- [Task description] Set down, please, exactly the lines below that run from the line with "Task: Open the CAR TOOL desktop shortcut" to the line with "is (1284, 996).", both lines included.

# # # # # # #

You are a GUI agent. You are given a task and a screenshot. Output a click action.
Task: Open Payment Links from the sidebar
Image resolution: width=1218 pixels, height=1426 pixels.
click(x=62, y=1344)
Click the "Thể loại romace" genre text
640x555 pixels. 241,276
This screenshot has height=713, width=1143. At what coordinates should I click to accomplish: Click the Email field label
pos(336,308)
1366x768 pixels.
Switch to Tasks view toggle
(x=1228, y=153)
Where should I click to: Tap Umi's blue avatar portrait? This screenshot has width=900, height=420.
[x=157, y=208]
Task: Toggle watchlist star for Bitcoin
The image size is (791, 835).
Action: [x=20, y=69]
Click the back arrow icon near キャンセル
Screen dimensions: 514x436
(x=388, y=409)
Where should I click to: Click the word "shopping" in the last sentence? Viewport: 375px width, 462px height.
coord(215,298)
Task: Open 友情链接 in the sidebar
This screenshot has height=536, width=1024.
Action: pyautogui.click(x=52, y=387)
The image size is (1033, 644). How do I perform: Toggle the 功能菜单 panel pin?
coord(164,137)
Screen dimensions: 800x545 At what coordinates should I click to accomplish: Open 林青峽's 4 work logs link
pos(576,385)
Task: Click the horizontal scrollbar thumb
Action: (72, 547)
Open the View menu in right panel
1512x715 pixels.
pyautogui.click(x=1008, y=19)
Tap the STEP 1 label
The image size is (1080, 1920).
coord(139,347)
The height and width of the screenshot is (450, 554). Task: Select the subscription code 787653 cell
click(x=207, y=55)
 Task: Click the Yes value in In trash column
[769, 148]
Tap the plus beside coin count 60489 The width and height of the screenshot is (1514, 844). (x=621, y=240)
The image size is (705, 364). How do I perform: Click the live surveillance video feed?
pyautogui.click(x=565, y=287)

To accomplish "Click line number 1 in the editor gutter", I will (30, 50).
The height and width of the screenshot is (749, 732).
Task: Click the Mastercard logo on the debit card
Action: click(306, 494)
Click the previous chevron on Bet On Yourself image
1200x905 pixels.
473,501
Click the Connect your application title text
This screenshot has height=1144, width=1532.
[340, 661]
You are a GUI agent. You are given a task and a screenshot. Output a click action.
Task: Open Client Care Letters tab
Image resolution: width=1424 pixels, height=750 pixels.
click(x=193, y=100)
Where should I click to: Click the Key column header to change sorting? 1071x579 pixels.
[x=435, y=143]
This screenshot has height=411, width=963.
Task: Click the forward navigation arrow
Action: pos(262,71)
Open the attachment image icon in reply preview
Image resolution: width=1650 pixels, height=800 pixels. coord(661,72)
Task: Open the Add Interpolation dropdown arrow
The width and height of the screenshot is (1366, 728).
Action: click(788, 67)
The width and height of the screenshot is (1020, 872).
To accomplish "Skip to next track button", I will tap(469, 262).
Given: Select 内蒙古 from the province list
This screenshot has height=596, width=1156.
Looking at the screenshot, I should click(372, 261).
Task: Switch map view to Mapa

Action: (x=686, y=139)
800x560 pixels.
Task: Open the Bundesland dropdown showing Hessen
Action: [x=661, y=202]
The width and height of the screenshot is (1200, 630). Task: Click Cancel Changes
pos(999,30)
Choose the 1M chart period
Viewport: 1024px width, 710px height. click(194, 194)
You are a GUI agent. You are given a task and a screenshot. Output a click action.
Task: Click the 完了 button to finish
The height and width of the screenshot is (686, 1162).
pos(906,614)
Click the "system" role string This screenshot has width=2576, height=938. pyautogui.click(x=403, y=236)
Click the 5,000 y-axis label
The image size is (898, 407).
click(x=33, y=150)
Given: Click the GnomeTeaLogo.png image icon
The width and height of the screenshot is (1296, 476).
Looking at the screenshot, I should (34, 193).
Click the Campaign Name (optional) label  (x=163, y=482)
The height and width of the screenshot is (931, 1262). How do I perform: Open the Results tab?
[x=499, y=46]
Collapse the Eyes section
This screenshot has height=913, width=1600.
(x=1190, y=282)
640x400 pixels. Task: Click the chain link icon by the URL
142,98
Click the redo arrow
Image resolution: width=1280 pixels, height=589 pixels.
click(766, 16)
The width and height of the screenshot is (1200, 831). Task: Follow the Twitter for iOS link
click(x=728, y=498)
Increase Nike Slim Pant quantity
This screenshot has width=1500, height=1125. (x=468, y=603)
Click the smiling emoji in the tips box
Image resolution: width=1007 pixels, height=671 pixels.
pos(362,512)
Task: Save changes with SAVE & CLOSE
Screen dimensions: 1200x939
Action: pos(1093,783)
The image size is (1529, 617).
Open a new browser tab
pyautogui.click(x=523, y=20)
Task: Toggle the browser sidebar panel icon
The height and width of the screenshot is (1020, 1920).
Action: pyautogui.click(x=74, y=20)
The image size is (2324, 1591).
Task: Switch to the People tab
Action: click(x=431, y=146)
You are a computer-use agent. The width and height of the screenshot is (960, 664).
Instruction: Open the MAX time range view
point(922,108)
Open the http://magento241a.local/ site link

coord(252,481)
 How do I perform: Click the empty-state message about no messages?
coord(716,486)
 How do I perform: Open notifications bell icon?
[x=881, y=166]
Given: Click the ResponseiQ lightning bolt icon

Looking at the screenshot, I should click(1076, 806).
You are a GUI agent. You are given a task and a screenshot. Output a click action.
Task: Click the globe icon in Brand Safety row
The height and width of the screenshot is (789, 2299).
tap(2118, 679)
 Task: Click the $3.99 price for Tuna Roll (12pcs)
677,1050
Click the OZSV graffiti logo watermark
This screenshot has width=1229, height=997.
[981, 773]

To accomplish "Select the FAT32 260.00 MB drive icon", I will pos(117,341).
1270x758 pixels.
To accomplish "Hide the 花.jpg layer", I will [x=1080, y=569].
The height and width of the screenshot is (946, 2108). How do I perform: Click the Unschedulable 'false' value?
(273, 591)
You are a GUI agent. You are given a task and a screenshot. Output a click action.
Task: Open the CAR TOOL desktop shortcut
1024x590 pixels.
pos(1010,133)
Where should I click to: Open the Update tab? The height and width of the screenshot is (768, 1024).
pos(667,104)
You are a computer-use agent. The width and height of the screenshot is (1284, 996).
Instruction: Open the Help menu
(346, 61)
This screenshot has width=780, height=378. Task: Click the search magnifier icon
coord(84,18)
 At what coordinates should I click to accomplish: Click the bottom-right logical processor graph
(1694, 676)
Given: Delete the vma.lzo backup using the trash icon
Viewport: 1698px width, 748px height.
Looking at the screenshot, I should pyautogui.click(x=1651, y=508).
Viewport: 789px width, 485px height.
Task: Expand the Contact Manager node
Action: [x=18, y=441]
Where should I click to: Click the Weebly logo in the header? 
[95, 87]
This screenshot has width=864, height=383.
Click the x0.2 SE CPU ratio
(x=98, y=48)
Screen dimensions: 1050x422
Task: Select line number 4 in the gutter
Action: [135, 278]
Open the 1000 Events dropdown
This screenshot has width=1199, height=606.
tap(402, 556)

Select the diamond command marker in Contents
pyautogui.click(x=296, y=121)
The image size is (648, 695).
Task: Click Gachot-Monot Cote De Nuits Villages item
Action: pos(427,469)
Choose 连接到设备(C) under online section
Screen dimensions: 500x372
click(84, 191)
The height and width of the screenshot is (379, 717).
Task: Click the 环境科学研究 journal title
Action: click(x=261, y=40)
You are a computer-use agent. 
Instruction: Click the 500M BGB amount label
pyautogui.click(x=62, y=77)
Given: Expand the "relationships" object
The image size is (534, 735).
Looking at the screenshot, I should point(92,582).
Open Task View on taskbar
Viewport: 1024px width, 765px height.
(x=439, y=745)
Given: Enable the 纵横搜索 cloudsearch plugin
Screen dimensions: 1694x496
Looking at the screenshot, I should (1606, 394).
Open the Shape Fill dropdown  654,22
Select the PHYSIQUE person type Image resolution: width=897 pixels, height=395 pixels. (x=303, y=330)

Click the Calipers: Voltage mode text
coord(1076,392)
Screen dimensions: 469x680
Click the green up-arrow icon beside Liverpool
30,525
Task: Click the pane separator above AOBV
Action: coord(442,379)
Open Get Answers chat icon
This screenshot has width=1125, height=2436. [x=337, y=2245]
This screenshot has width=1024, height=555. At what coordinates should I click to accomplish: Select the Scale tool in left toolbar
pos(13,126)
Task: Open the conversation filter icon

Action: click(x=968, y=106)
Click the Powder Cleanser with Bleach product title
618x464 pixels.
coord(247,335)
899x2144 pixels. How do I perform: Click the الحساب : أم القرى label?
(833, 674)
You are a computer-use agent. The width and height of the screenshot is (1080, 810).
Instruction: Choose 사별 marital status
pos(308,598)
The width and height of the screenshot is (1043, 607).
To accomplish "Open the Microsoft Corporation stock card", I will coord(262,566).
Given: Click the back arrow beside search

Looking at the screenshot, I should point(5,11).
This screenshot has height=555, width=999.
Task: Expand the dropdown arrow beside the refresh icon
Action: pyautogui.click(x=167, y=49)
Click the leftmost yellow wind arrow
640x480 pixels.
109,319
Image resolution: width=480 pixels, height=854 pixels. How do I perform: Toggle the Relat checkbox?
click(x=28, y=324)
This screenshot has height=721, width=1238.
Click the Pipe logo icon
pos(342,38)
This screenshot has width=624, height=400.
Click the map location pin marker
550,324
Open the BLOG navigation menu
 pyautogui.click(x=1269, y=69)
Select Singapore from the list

# # # # # # #

- [Solution for this exercise]
Task: Open the CAR TOOL desktop shortcut
1024x590 pixels.
pos(1010,133)
Where should I click to: Open the Update tab? The height and width of the screenshot is (768, 1024).
pos(667,104)
You are a computer-use agent. The width and height of the screenshot is (1284, 996).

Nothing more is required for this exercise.